Washington Post reporter Abby Ohlheiser said, “I am very grateful that the Library of Congress’s researchers found this gem of a debate in their archives this week,” following a post on a series of cat-related headlines, including one on a “bitter war being waged over felines.”
The Atlantic’s City Lab came up with its own list on the history of happy hour.
The Los Angeles Times looked at newspapers from California in the digitized collection and highlighted some of the news of bygone days.
“Small moments, those, but such minutiae make up most people’s lives,” wrote reporter Scott Martelle. “And it’s fascinating to trace the arc back decades, distilling context for how we live today.”

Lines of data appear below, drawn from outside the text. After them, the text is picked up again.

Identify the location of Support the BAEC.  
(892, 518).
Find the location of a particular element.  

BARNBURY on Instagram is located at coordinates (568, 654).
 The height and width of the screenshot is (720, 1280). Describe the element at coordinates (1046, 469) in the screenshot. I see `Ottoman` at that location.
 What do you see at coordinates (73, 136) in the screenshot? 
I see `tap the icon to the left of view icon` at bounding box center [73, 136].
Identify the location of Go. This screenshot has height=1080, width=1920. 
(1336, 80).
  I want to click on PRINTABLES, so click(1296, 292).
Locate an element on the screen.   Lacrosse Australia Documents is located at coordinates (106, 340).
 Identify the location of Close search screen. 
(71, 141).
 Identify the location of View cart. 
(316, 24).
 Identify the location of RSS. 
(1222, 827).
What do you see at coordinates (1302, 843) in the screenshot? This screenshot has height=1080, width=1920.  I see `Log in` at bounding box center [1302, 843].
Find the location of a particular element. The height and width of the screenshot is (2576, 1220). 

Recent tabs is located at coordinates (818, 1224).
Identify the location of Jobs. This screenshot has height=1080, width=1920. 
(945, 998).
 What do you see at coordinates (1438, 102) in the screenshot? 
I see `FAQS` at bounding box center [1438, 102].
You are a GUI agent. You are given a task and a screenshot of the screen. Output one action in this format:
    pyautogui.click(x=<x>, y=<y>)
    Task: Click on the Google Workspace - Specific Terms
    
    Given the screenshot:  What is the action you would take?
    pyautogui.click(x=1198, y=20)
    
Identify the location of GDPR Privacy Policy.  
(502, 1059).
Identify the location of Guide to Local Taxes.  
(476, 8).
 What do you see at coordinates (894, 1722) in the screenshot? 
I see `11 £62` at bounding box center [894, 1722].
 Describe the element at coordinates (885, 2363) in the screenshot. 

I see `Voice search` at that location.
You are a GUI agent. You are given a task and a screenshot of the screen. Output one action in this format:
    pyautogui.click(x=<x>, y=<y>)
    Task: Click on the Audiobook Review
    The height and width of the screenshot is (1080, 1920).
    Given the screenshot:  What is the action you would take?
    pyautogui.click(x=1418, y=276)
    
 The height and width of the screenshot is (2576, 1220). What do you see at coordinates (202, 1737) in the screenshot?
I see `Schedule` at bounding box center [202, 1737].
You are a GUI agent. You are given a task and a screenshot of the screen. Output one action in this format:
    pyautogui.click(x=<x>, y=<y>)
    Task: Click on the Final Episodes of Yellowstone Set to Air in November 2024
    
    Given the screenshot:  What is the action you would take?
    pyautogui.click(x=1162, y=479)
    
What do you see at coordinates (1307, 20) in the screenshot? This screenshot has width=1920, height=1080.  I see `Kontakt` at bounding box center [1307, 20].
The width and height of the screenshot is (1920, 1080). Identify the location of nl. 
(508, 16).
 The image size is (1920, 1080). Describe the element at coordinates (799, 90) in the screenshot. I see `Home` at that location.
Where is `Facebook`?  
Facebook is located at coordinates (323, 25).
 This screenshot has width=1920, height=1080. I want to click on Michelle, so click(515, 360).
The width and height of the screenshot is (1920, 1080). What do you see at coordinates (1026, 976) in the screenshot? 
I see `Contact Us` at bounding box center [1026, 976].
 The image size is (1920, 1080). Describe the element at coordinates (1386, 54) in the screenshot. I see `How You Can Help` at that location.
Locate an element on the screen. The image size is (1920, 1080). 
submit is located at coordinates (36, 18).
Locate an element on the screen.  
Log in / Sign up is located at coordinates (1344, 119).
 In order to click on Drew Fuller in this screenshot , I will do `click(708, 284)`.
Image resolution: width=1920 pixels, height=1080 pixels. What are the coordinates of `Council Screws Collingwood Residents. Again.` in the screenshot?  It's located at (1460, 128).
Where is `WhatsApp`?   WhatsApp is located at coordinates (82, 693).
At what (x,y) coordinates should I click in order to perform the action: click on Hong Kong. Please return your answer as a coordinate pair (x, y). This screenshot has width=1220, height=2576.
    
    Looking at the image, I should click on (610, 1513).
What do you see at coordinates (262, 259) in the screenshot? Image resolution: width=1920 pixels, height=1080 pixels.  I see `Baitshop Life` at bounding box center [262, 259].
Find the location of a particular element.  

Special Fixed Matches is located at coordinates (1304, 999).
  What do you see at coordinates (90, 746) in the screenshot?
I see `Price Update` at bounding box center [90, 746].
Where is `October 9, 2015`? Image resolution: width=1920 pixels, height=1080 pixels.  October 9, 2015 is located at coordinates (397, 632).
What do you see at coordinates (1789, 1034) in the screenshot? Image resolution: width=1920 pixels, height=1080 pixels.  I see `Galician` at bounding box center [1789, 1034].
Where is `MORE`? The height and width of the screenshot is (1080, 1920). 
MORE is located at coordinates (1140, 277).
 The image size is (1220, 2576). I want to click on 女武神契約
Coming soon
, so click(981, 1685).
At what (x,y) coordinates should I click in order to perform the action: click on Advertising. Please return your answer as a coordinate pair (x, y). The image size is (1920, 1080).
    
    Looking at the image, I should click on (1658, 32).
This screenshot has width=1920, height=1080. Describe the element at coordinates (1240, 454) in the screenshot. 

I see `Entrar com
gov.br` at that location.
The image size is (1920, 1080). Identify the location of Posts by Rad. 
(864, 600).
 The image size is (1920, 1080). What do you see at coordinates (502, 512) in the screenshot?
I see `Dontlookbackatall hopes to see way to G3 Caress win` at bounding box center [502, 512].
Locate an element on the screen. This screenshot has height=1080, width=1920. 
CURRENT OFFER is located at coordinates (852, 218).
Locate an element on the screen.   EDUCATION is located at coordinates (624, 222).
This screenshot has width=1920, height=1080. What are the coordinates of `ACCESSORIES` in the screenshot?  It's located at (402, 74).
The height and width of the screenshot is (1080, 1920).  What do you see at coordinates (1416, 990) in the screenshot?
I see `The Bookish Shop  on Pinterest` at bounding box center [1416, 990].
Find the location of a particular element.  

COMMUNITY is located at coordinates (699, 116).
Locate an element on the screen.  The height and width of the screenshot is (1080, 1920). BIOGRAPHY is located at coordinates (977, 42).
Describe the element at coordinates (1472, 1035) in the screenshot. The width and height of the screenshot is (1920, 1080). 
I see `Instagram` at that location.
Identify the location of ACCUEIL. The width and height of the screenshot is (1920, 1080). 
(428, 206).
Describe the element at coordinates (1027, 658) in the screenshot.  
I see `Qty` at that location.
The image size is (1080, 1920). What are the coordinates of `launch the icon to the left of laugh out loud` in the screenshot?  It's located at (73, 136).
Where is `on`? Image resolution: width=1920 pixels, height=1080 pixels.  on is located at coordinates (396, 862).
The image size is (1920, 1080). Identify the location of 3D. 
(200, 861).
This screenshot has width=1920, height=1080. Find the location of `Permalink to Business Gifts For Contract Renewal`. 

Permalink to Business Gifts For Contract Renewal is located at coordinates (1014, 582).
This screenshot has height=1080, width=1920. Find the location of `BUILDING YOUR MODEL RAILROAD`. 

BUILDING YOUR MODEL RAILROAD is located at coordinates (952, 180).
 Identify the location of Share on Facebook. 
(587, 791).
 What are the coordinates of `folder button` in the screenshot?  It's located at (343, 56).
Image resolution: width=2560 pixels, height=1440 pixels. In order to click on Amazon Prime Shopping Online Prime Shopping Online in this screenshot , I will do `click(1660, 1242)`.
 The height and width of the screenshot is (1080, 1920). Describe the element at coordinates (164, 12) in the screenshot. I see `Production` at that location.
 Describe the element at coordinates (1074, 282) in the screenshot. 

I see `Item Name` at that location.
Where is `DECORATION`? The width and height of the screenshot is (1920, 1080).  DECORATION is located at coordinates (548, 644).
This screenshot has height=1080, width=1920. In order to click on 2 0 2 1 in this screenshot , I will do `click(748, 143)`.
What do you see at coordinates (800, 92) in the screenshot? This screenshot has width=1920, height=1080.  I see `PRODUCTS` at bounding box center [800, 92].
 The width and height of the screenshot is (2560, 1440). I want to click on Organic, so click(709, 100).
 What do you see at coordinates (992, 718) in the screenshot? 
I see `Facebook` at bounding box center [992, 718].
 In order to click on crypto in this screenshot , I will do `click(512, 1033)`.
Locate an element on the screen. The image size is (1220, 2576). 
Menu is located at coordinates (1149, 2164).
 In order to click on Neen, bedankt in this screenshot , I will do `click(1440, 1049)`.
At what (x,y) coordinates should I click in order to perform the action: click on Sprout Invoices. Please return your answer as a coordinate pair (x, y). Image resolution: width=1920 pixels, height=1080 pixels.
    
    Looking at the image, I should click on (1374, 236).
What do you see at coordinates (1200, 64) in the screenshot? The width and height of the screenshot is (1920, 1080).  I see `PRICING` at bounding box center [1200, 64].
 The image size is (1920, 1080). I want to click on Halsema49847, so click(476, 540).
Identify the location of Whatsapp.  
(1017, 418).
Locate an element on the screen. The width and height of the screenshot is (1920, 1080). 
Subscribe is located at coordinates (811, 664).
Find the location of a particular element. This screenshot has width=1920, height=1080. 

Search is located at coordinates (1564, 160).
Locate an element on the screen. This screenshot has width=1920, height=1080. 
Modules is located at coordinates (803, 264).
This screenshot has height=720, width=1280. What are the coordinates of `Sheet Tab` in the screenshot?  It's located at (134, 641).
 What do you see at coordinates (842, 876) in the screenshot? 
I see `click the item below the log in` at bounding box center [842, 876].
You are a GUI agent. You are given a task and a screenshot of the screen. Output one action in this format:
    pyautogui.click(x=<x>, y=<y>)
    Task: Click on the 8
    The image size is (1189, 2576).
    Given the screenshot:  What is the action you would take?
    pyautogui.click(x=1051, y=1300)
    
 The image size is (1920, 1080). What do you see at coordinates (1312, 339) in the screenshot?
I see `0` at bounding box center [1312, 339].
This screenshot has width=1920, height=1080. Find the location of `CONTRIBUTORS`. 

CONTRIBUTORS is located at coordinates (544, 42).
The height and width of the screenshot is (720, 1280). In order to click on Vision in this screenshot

The Daily Oklahoman highlighted the contribution of the Oklahoma Historical Society’s contribution of 300,000 historical state newspapers that are part of the collection.
“Chronicling America’s success in bringing historic Oklahoma newspapers to life was a turning point for the Oklahoma Historical Society’s mission to collect, preserve and share the history of the state of Oklahoma,” said Oklahoma Historical Society Director of Research Chad Williams.
In other collection news, the Library acquired photographer Robert Dawson’s images of public libraries.
“His extensive visual survey can help us understand the varied and changing roles of public libraries today, in all their different sizes and locations, from storefront rooms to grand civic spaces; from crowded book mobiles to cutting edge designs,” Helena Zinkham, Library of Congress director for collections and services, told Hyperallergic. She added that a “hundred years from now, the survey will still be a valuable mirror. The future viewers will just be looking at the images from their own frame of reference and be able to notice more than we might today, such as which kinds of buildings and services endured; which disappeared; and which were preserved as reminders of another era, of library roots.”
Time also ran a piece and included several images from the collection.
Also in October, David Mao began serving as acting Librarian of Congress. Both American Libraries Magazine and the GW Hatchet (the newspaper of Mao’s alma mater The George Washington University) caught up him to discuss his new role.
“There are lots of opportunities here at the Library of Congress, so interested students should look into what we have available and consider working here because it really is a fabulous institution,” Mao told the GW Hatchet. “If you work hard, stay focused and strive for a particular goal, then you will eventually get there.”
Also recently appointed, or awarded as it were, was the 2015 John W. Kluge Prize for Achievement in the Study of Humanity. Recipients were Jürgen Habermas and Charles Margrave Taylor. The Washington Diplomat covered the ceremony.